By Chris Limb

The equally absurd worlds of modern celebrity and ancient mythology collide when pop singer Genie searches for her dead lover in the afterlife

Friday, 2 February 2018

Continental Drift

As a child I was obsessed with many things. Continental Drift was one of them.

I suppose it stemmed from my love of maps, especially maps of imaginary worlds such as those found in the front of fantasy novels like A Wizard of Earthsea, Lord of the Rings or some of the Narnia books. I always thought it was a shame that no map of the Great Eastern Ocean was included in The Voyage of the Dawn Treader, but in retrospect that makes sense—it would have been mostly blank.

I would spend hours drawing my own maps even though I don't think at any point I was planning to write an epic fantasy. I just liked drawing the maps. Some of them had peculiar features (probably inspired by The Isle of the Ear and The Hands from the Earthsea map) and all of them spanned continents, although I don't recall ever drawing a map of a complete planet.

This was an odd omission given how obsessed with space I was. I can only surmise that for some reason I didn't like mixing these particular manias. Mixing others was fine—the Fantasy Maps and London Underground enthusiasms were mashed up many times as I drew transit system maps for imaginary cities. Years later I was enthralled to read about New Crobuzon in China Mieville's Perdido Street Station and thought it was a shame that there wasn't a transit map included in the book. Someone else must have thought the same, because now there is

I have toyed with the idea of drawing a map for Comeback—some kind of take on Dante's Inferno, consisting of concentric circles—but never quite got around to it. Genie's journey is linear enough for it not to be required. However, oddly enough I have come closer to drawing a small scale map for the follow up to Comeback - even though that novel is more or less set in the real world. 

Back to Continental Drift. I think what captured my imagination was the fact that these maps looked like fantasy maps and yet contained hauntingly familiar elements which would pop up every now and then. I was fascinated by the way South America and Africa fitted together neatly—so much so that I clearly remember tracing them from the atlas, cutting out the tracings and sellotaping them together.

What was almost as good was the way that these outlandish continents had names. Pangaea, Gondwanaland, Laurasia, Laurentia, Baltica and Avalonia.  Separated by seas called Iapetus and Khanty or surrounded by the great Panthalassa Ocean.
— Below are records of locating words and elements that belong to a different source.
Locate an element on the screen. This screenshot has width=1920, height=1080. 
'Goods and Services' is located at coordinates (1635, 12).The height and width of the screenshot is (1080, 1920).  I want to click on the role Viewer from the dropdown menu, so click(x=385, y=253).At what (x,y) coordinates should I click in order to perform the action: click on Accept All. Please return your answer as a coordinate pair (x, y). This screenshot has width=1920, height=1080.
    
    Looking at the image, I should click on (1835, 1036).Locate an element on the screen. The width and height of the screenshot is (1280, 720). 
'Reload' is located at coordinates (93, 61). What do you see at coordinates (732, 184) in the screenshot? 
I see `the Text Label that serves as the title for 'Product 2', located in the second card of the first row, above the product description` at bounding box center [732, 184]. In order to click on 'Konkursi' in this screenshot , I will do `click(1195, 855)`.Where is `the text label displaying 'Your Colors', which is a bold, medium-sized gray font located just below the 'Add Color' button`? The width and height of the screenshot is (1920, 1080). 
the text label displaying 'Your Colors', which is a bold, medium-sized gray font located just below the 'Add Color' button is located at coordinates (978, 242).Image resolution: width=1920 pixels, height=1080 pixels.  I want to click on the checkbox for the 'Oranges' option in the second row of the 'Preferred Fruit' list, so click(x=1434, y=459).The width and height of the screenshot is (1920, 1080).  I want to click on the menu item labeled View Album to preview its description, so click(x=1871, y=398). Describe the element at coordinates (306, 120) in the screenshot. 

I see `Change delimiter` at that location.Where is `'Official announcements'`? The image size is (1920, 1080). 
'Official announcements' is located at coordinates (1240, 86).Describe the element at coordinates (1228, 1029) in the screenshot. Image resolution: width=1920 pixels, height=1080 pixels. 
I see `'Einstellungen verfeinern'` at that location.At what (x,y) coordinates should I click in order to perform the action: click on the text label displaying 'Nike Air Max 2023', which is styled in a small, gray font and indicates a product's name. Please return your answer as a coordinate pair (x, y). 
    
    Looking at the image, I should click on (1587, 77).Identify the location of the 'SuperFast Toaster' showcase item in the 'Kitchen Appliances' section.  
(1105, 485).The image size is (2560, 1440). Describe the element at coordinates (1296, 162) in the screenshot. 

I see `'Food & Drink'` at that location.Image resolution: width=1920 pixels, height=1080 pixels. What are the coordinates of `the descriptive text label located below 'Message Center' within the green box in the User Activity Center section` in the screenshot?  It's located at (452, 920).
What I particularly liked was the way you could see the evolution of the world over time as the continents slid into the positions so familar from the BBC One continuity globe. But there was always something missing. In the pre internet age of course I had to rely on books and even amongst my own collection of books about prehistory—plus whatever I could find in the library—there was no depiction of where the continents would go next. True there were some descriptions in the text but that wasn't quite the same thing.

Then one day—I am sure I was almost a teenager by this point—a glossy book turned up in the school library which did depict the Earth some thirty million years hence. It was all rivetting but what particularly stood out for me was the way that Africa had pivoted around the Middle East towards Europe, giving rise to the Mediterranean Mountains and the Red Ocean.

Even today with the vast resources of the internet available to me, there aren't quite enough illustrations of the future Earth around, or at least of the right kind. A quick google for Future Earth Map does reveal thousands of images, but few of them agree with each other and half of them are simply based on today's continents with changing international boundaries or rising sea levels drawn in. But I think the real reason they don't satisfy is that none of them comes close to Future Earth Map that I had in my head when none were available and I had to draw my own. These self drawn maps were closer to the fantasy maps of imaginary worlds I also drew - and included arrays of names mashing up the present day global gazetteer.

The real challenge of course would be to write a novel set in this future world. But that can wait for another time.